12.3.11

BASMALAH: UNGKAPAN SEKULERISASI

Penggabungan antara kedua iman dan ilmu itu, dengan masing-masing cara pendekatannya, hen­daknya ada pada setiap pribadi Muslim. Dan amat berbahaya mencampuradukkan metode pen­dekatan keduanya itu. Sebab, pada tingkat sebenarnya, penghayatan nilai spiritual/keagamaan bukanlah hasil kegiatan yang serba rasio­nalistis dan, demikian pula seba­liknya...

Basmalah adalah masdar untuk bacaan “bismilãhi ar-Rahmãni ar-Rahîm”. Sebuah bacaan yang menjadi penanda khusus keislaman seseorang dalam memulai setiap aktifitas. Hal ini bisa jadi karena perintah Rasul yang sekaligus menegaskan kealpaan barakah dari setiap pekerjaan yang tidak dimulai dengan bacaan tersebut; bisa juga sebagai penanda kepasrahan kita yang menjadii khalifah (wakil) Allah di muka bumi ini.

Apa pun alasannya, jika difhami secara mendalam, kandungan kalimat basmalah pada hakekatnya menjelaskan sekularisasi. Indikasinya sederhana saja. Pertama, arti kata bismillâh, yang Indonesianya ialah “Atas nama Tuhan” (tapi biasanya diterjemah­kan menjadi “Dengan nama Allah”; hal ini adalah kurang tepat). Perkataan bismillâh itu menunjuk­kan nilai kegiatan manusia sebagai Wakil, atau Khalifah Tuhan, di bumi. Di situ, secara implisit juga terkandung pengertian adanya ruang kebebasan bagi manusia.

Kedua ialah makna yang terkan­dung dalam perkataan al-Rahman dan al-Rahim. Keduanya berasal dari akar kata rahmat (kasih). Jadi, baik ar-rahman ataupun ar-rahim adalah bermakna “Yang Maha Kasih”, sebab, keduanya adalah kata sifat. Tetapi mengapa sampai disebutkan sekali­gus keduanya, dan tidak cukup salah satu saja?

Hal itu tentu mempunyai mak­sud yang lebih luas. Para ahli tafsir menerangkan, bahwa al-Rahmân menunjukkan sifat Kasih Tuhan di dunia ini (menurut ukuran-ukuran duniawi), sedangkan al-Rahîm menunjukkan sifat Kasih itu di akhirat (jadi juga menurut norma-norma ukhrawi).

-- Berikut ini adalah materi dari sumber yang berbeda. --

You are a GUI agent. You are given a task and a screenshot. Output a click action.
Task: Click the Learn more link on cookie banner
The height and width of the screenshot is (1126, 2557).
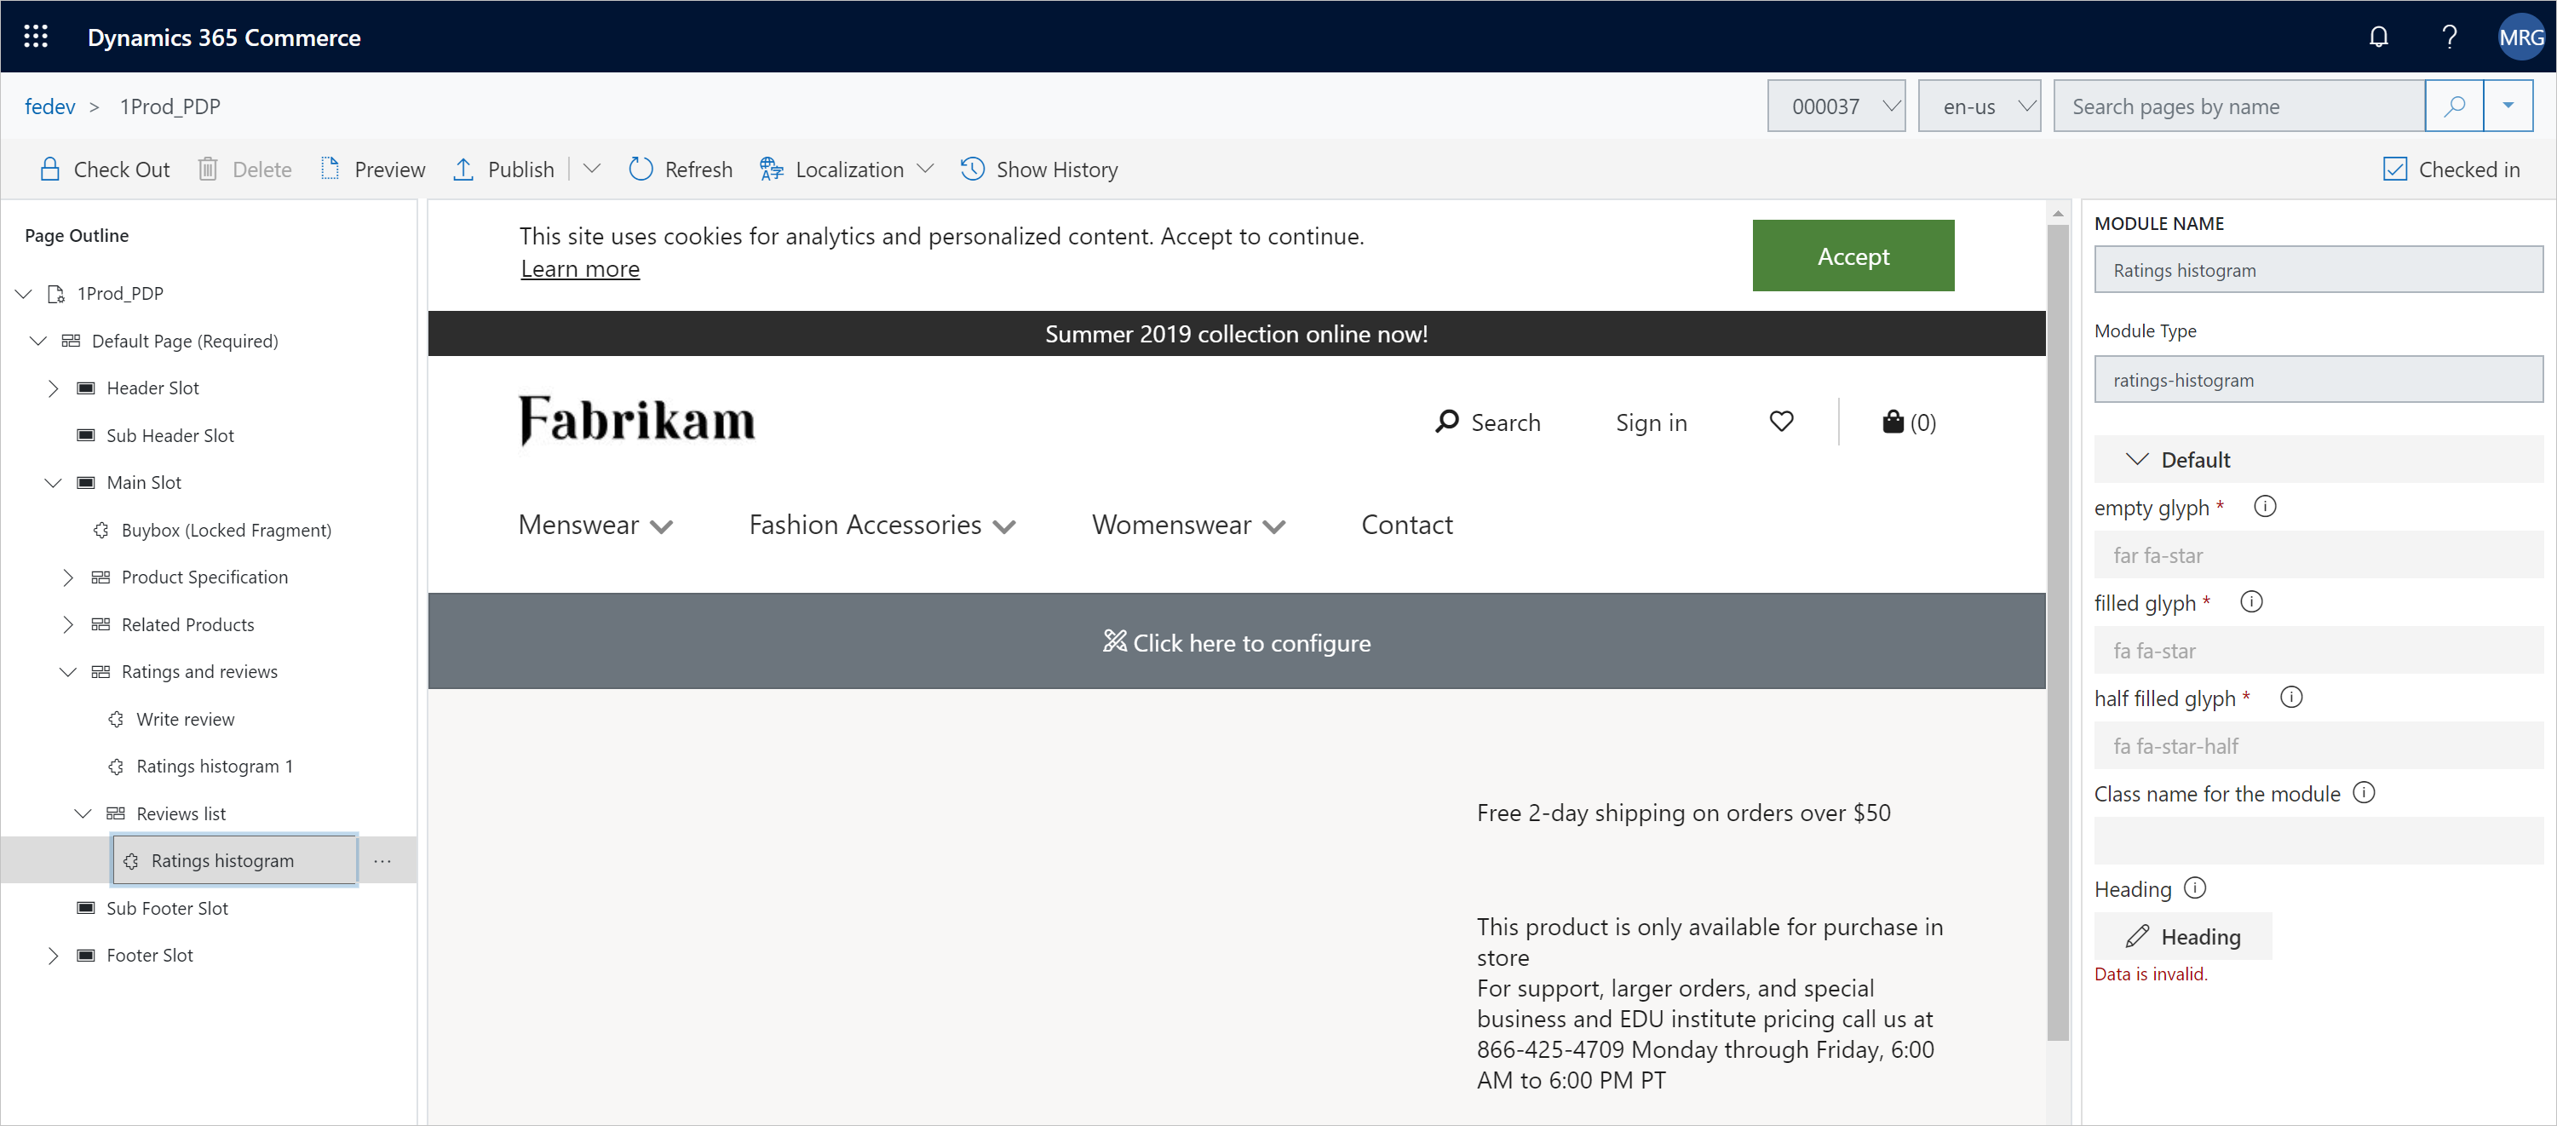[x=580, y=267]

Tentang perbeda­an norma-norma duniawi dan ukhrawi, telah diterangkan di muka.

Maka Tuhan, sebagai Rahmân, akan selalu memberikan balasan kebaikan di dunia ini bagi mereka yang menjalankan kehidupan duniawi secara tepat. Kasih Tuhan itu tidak bergantung kepada iman atau kepercayaan seseorang, melain­kan kepada ilmu pengetahuannya tentang masalah sekular itu. Dan Tuhan, sebagai Rahîm, akan senan­tiasa memberikan balasan kebaikan di akhirat nanti kepada mereka yang menyiapkan kehidupan ukhrawinya secara benar, yaitu dengan mengikuti ajaran-ajaran agama Tuhan.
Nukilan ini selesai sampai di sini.